US data storage company Seagate Technologies announced on Thursday that it was working on a joint project with tech giant IBM. The companies will develop solutions to address the problem of hard drive counterfeiting by leveraging blockchain and security technologies. Under the project, manufacturers, integrators, and partners will work together to reduce counterfeit hard drives with the help of IBM Blockchain Platform. The parties will apply distributed ledger technology (DLT) to authenticate the origin of disk drive products.
IBM Blockchain Platform is IBM’s flagship DLT product. It was developed based on the Hyperledger Fabric blockchain framework provided by the Linux Foundation. The platform enables network participants to add and monitor blockchain data in accordance with their level of permissioning. In the context of the current project with Seagate, IBM Blockchain Platform will help hard drive sellers, service providers, and product users to confirm the provenance on the distributed ledger, which ensures the immutability of event records.
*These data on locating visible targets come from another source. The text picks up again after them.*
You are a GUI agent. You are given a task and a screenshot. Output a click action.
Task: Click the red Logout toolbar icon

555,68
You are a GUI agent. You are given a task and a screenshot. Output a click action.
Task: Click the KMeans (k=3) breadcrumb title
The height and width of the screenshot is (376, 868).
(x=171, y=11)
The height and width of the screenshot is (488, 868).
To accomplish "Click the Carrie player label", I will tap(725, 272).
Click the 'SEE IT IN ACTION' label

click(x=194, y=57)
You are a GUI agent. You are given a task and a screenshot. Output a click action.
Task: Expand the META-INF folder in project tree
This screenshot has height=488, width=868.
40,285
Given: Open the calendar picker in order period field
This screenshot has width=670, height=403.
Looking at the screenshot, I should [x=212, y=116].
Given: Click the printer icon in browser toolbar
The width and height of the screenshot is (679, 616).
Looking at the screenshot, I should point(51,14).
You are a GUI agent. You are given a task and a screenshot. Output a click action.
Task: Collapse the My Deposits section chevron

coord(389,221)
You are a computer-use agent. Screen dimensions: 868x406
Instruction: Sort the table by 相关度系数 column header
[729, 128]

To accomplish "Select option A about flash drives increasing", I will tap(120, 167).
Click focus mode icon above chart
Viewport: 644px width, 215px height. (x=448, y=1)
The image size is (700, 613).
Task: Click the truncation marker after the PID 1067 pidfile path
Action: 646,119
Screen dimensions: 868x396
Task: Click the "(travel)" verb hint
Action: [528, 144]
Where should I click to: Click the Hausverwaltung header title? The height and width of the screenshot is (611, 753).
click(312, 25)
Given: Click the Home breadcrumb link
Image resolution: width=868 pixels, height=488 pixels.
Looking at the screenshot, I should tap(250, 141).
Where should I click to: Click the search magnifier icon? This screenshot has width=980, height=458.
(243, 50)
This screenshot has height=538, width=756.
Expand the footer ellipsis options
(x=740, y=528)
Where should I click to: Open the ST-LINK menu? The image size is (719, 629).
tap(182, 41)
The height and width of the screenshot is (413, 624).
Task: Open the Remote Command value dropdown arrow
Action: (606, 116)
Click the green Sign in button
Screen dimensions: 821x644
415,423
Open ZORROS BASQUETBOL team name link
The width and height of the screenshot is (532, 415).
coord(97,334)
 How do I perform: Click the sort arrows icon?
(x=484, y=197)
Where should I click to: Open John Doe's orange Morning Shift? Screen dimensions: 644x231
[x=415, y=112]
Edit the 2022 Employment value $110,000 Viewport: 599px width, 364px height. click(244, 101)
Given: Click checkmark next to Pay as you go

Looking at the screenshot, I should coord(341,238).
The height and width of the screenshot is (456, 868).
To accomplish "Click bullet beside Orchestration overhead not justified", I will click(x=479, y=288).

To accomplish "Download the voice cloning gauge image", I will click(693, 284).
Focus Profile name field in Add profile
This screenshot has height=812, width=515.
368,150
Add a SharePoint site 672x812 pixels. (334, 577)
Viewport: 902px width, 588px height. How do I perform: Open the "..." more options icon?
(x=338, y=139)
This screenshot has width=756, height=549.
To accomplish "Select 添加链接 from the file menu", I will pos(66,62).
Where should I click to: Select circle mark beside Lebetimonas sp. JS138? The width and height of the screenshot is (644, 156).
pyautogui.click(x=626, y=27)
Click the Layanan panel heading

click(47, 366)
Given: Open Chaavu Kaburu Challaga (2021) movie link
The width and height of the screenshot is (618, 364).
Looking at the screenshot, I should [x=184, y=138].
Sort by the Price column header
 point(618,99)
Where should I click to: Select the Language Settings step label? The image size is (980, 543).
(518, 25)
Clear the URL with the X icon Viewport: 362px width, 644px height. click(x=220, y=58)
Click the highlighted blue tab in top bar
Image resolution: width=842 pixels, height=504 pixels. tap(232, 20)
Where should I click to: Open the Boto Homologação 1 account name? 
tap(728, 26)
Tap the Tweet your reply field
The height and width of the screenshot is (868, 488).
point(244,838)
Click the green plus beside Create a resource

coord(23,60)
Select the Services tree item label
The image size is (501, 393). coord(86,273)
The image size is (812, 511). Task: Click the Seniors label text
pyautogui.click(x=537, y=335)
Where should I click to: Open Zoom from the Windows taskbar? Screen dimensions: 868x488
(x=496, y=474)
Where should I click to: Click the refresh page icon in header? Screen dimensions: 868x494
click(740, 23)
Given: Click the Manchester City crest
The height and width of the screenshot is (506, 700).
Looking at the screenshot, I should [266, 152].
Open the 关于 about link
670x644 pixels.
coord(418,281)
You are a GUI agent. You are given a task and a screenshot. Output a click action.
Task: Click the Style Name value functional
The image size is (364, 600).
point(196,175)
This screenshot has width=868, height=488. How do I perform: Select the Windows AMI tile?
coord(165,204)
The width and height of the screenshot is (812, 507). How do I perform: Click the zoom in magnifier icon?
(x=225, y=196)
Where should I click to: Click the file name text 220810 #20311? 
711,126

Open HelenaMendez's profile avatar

This approach might greatly reduce product counterfeiting, data loss, and warranty costs.
Bruce Anderson, global managing director of IBM’s electronics business, commented:
“Blockchain technology can be extremely effective in confirming provenance and authenticity of assets.”
“The ability to work with Seagate to combine blockchain with advanced cryptographic product identification technology is what sets this work apart, and signals blockchain’s potential to reimagine the electronics product life cycle management processes. Counterfeit electronic components are a global issue that requires an ecosystem-wide effort to address,” he added.
The International Anti-CounterfeitingCoalition estimated that the global trade volume of counterfeit and pirated electronic products had exceeded $1.7 trillion. Based on this premise, Seagate wants to streamline product authenticity verification processes. At the point of manufacturing, the company will update the IBM Blockchain Platform on the IBM Cloud with relevant authentication data through the Seagate Secure™ Electronic ID (eID). Each identifier will act as an electronic fingerprint and will be used to check the ID of a hard drive during its life cycle.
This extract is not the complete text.